Regularisation & Batch Normalisation

Exam Importance

HIGH | Tested directly (Practice Q5) and indirectly in every Design Choices question

Imagine you're studying for an exam. Overfitting（过拟合） is like memorising the textbook word-for-word — you ace the practice test but fail the real exam because you memorised answers instead of understanding concepts.

Regularisation（正则化） is like a study technique that forces you to actually understand: someone randomly covers parts of your notes (Dropout（随机失活）), or penalises you for writing overly complicated answers (L1/L2).

L1 and L2 Regularisation

Think of weights as "how much attention" the model pays to each feature.

L1 vs L2 — geometric constraint and weight sparsity

L2 (Ridge / 岭回归): Adds penalty proportional to weight² → pushes ALL weights to be small but non-zero — this is called weight decay（权重衰减）. Like telling someone "you can use all ingredients, but use them sparingly."

$$L_{total} = L_{original} + \lambda \sum w_i^2$$
L1 (Lasso): Adds penalty proportional to |weight| → pushes some weights to exactly 0. Like telling someone "pick only the most important ingredients and ignore the rest." Creates sparse（稀疏） models — performing automatic feature selection（特征选择）.

$$L_{total} = L_{original} + \lambda \sum |w_i|$$

Dropout

Dropout — training vs inference

During training, randomly "turn off" neurons with probability $p$ (typically 0.5). Forces the network to learn redundant representations — no single neuron can be relied on.

Key: Dropout is ONLY active during training. During inference, all neurons are used (but outputs are scaled by 1-p to compensate).

Batch Normalisation（批量归一化） (Practice Q5 — 5 marks)

Batch Normalisation — activation distribution before and after

What: Normalise（归一化） the inputs to each layer by subtracting mean and dividing by std of the current mini-batch（小批量）.
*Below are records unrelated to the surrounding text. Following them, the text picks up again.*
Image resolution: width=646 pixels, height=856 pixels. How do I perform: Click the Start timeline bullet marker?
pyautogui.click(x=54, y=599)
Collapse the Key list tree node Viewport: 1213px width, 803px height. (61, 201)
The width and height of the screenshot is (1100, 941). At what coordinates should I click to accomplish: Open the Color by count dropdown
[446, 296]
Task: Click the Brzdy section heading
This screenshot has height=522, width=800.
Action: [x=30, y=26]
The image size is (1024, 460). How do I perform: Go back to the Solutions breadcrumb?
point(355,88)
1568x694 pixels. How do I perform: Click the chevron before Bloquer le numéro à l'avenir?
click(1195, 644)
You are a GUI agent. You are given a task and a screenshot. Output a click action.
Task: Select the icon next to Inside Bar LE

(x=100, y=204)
$$\hat{x} = \frac{x - \mu_{batch}}{\sqrt{\sigma^2_{batch} + \epsilon}}$$

Then apply learnable scale ($\gamma$) and shift ($\beta$): $y = \gamma \hat{x} + \beta$

4 Effects (know at least 2 for the exam):

Effect	Explanation
Speeds up training（加速训练）	Keeps activations（激活值） in a good range → gradients stay healthy → can use larger learning rates
Reduces vanishing/exploding gradients（减少梯度消失/爆炸）	Normalisation prevents activations from becoming extremely small or large
Regularisation effect（正则化效果）	Mini-batch statistics add noise to activations → acts like implicit regularisation → reduces overfitting
Reduces sensitivity to weight initialisation（降低对权重初始化的敏感性）	Bad initial weights would create extreme activations → batch norm corrects this automatically

Common Misconception: "Batch norm is just standardisation." No — it also has learnable parameters ($\gamma$, $\beta$) that let the network undo the normalisation if that's beneficial. And the normalisation per mini-batch introduces noise that has a regularising effect.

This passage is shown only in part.